_What you should do_:
From the line that has "Go to App Options" down to the last line of the data below, set down every line exactly, but none of the pictures.

***** Supplied information *****

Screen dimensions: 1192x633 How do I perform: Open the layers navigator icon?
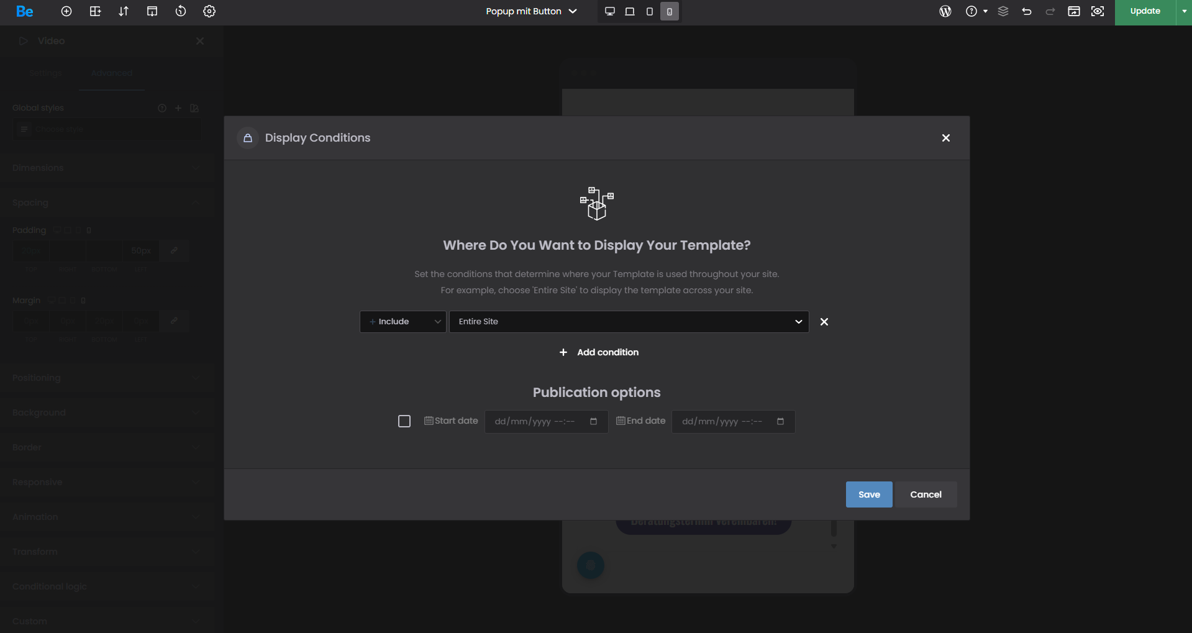pos(1003,11)
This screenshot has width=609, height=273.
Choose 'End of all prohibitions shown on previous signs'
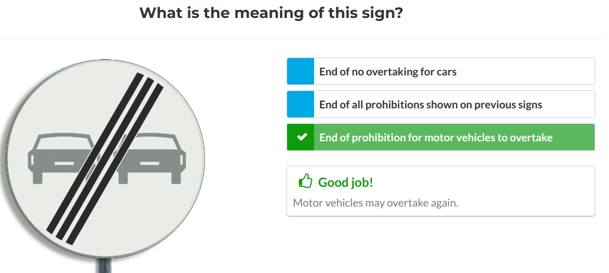pyautogui.click(x=430, y=105)
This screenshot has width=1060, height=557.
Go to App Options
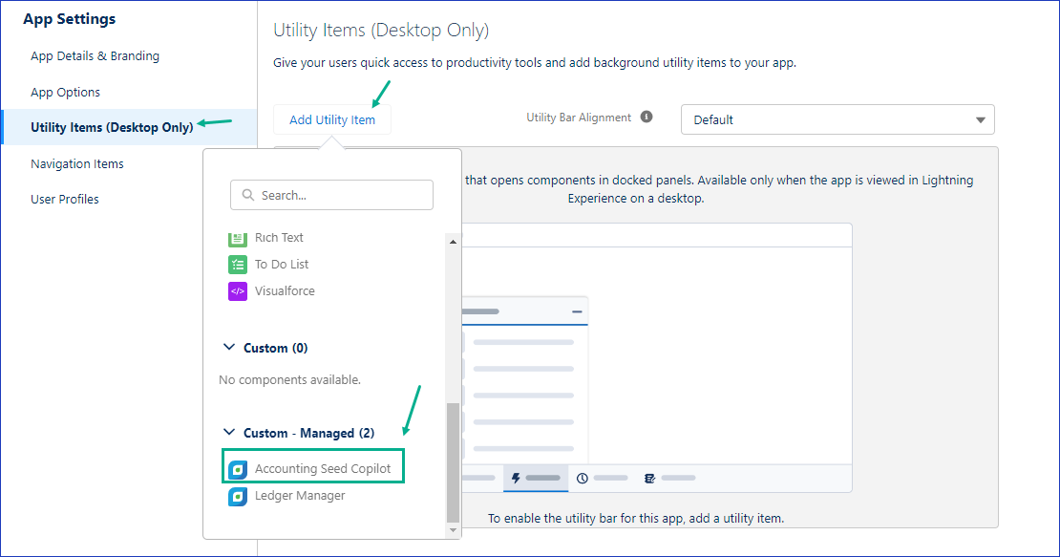pyautogui.click(x=65, y=93)
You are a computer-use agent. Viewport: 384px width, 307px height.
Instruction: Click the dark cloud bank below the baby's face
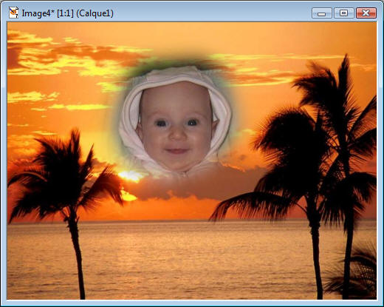(197, 185)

*****

_Final answer_:
Go to App Options
pyautogui.click(x=65, y=93)
You are a computer-use agent. Viewport: 384px width, 307px height.
Instruction: Click the dark cloud bank below the baby's face
(197, 185)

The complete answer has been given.